Many Americans believe (as do I) that what happened to Ms. Schiavo was simply wrong. But Congress has little, if any, role in such affairs. Family and criminal law involving state citizens has long been established as within the purview of the respective states, providing they don’t have runaway courts. But there can hardly be a “due process” claim for the failure of the state legislature to sufficiently protect someone. If so, Congress and the federal courts will be telling the states which laws to pass for every circumstance. Look at it this way: had it been the wish of Terry Schiavo’s parents to pull the tube, against that of her husband, it’s likely the same court rulings would have saved her life. What we appear to have witnessed is a valid court decision, but based on bad state law.
There is a larger issue here: relying on federal judges who preside over a much larger territory runs the risk of doing for the country what one errant state judge may have done for Florida. That would threaten many more Terri Schiavos, not to mention our republican model of divided government. In the final analysis, it is the law in Florida that should be changed to protect innocent life in this circumstance, not the Constitution.23
It was simply not the framer’s design to involve Congressional action in routine criminal cases, especially when previous avenues to the federal bench have been rebuffed.24 In most murder cases, the defendant is charged by state authorities. That is as it should be if you’re at all concerned about the consolidation of prosecutorial power. Article IV, Section 4, even requires an “application” by the states for federal protection as it pertains to domestic (not in the modern-day sense between spouses, but events within a nation) violence.25 As Chief Justice John Marshall declared in Cohens v. Virginia, Congress simply does not possess the power to “punish murder committed within any of the states,” and it is “clear that Congress cannot punish felonies generally.”26
Marshall was merely following the wishes of Madison, et al., who had warned against a federal role for everything from religion to education to welfare, “in short, everything, from the highest object of state legislation down to the most minute object of the police.”27 That’s why the federal government’s judicial power extends to those limited cases where a diversity of parties exists that transcends state borders. In fact, preventing the concentration of power in a national authority is what distinguishes the American criminal justice system from a police state. Federalism has always been the sine qua non of limited government because it offers the only real safety valve from an overreaching government: the ability to flee.

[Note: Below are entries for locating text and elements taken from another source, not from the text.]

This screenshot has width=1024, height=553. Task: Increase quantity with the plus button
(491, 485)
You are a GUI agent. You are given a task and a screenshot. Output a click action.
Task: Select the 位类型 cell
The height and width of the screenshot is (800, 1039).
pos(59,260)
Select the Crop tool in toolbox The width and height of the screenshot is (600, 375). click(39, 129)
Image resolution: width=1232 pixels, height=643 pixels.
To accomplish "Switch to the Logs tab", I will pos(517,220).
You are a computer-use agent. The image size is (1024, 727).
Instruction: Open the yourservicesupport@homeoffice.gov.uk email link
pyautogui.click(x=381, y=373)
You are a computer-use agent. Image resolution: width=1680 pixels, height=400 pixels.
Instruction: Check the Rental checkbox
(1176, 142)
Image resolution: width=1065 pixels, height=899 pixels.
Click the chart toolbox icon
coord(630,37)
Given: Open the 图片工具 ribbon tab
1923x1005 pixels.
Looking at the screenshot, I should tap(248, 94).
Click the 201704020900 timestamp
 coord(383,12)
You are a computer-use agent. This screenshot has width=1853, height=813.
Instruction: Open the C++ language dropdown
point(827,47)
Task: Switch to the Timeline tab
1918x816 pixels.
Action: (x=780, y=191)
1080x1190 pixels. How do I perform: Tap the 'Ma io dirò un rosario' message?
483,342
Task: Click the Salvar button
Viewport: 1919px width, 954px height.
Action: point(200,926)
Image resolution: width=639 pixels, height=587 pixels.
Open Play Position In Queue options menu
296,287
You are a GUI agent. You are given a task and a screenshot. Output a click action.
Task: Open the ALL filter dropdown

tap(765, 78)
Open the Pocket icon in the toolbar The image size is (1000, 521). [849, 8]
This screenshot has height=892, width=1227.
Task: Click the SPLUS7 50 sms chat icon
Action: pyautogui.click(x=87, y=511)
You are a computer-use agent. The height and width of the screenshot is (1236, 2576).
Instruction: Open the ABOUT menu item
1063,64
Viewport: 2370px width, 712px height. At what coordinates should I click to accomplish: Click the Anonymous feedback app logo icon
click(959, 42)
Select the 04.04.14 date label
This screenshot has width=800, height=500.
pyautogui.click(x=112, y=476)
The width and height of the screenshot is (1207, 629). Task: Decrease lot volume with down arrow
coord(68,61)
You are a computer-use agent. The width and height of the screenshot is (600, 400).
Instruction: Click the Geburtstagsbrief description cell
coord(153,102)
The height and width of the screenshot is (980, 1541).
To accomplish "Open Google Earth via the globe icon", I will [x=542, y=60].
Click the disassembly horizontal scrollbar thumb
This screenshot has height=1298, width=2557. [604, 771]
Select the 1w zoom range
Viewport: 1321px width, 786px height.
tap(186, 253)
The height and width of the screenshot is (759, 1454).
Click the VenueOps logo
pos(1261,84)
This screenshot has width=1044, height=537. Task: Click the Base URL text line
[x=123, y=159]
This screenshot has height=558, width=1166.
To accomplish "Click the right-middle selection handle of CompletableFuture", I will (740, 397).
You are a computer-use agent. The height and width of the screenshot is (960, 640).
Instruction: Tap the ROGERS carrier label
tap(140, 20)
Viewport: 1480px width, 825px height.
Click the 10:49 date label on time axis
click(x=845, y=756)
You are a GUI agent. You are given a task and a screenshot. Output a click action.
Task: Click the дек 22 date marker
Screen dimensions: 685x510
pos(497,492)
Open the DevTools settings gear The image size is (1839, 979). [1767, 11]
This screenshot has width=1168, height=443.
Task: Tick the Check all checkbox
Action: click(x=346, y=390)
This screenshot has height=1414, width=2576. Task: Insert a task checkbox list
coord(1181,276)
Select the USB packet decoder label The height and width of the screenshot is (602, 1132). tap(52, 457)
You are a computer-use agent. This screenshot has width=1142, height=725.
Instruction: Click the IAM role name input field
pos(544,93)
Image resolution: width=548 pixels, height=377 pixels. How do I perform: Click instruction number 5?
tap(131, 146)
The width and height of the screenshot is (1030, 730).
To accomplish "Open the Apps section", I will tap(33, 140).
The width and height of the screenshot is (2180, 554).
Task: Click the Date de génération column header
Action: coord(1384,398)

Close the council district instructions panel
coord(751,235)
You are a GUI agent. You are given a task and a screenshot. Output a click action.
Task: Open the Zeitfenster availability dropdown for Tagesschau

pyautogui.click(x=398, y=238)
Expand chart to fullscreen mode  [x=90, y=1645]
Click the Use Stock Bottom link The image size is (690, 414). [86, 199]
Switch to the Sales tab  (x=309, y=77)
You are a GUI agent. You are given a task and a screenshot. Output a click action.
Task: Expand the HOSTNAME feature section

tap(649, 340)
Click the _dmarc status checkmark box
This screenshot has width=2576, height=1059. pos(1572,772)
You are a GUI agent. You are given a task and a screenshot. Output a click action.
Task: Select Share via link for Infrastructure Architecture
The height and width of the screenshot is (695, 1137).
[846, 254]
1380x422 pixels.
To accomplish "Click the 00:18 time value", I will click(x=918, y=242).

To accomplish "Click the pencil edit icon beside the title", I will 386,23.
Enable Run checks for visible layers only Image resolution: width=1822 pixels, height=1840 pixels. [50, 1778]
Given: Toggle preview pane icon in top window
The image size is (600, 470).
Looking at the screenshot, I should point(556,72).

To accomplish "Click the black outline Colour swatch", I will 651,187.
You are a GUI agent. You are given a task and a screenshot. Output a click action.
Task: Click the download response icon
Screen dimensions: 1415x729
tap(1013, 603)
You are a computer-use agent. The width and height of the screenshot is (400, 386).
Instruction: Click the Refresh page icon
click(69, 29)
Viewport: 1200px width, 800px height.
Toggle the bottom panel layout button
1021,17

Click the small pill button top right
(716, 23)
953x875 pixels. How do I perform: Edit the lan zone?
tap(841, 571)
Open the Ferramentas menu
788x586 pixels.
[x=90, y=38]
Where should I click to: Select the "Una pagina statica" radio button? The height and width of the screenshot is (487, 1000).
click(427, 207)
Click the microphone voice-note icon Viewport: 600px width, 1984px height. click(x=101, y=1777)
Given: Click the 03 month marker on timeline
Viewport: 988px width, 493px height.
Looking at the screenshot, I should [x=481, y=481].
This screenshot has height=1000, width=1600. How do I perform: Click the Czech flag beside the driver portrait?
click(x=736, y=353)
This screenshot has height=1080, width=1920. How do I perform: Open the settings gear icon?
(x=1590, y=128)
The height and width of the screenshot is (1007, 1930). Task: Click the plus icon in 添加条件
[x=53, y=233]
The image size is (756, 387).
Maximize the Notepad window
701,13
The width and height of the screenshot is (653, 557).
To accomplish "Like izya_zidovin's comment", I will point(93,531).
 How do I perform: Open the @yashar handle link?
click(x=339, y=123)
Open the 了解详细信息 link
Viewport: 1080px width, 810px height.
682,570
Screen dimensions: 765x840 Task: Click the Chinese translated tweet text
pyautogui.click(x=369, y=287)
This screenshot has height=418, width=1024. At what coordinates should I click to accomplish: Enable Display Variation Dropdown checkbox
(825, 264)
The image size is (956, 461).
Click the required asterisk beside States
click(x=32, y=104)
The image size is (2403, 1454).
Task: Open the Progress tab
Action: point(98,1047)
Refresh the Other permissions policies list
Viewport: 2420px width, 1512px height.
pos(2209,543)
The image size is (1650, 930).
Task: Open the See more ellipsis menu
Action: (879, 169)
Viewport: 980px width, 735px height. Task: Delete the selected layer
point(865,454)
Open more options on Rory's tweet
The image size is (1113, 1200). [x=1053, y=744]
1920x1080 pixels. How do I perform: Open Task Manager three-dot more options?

Perhaps the document has been misinterpreted for so long that social conservatives are now willing to use it to the advantage of their own agenda. But after Schiavo, will it not be more difficult to express justifiable indignation at, say, the recent explosion of federal hate crimes statutes that were passed in honor of the late liberal lion, Senator Edward Kennedy?
The Matthew Shepard and James Byrd, Jr. Hate Crimes Prevention Act was signed into law by President Barack Obama as part of a defense appropriation bill in 2009.28 The legislation’s eponymous martyr was a gay University of Wyoming student murdered in a state without a hate crime statute on the books. Matthew Shepard thus became a national symbol for proponents of federal hate crime legislation.29 Though many states already had such laws pertaining to assaults motivated by different kinds of malice (not just its intensity), Senator Kennedy led the Democratic effort to expand current federal law to include sexual orientation and gender.
But federal hate crime laws are no more justified than the Schiavo intervention was. And they raise disturbing questions about freedom of expression by attempting to judge state of mind, and not just prove it. Ironically, the same liberal who decries flag burning legislation on the grounds that burning a flag should not be judged on the basis of the underlying motive seems to have no hesitancy in doing the same for criminal behavior. What many fear next is prohibiting the thought or expression itself.
There is also the issue of equal justice when criminal punishment depends on the ethnicity or behavior of the victim, thus seeming to elevate the value of one life over another. The Georgia Supreme Court held that state’s overly broad hate crime law unconstitutional precisely due to prison sentences that were greater “because of bias or prejudice.”30 And if empowering courts to judge the kinds of criminal malice isn’t problematic enough, the idea of is.31
Often, big-government advocates point to the supremacy clause as a facile justification for more federal law. It states that the “Constitution and the Laws of the United States which shall be made in pursuance thereof...shall be the Supreme Law of the Land..,” but note the qualifier, “in pursuance thereof...”32 McColluch v. Maryland helped to establish federal supremacy, but only when federal law is within its legitimate sphere.33 During oral arguments in a case calling for the confinement of sexual predators, Justice Scalia was forthright when he stated, “There is no constitutional power on the part of the federal government to protect society from sexual predators.”34 Even the power to craft legislation that is “necessary and proper” is valid only when the law is “within the scope of the Constitution.”35 Perhaps the Constitution demands that principle should trump fear.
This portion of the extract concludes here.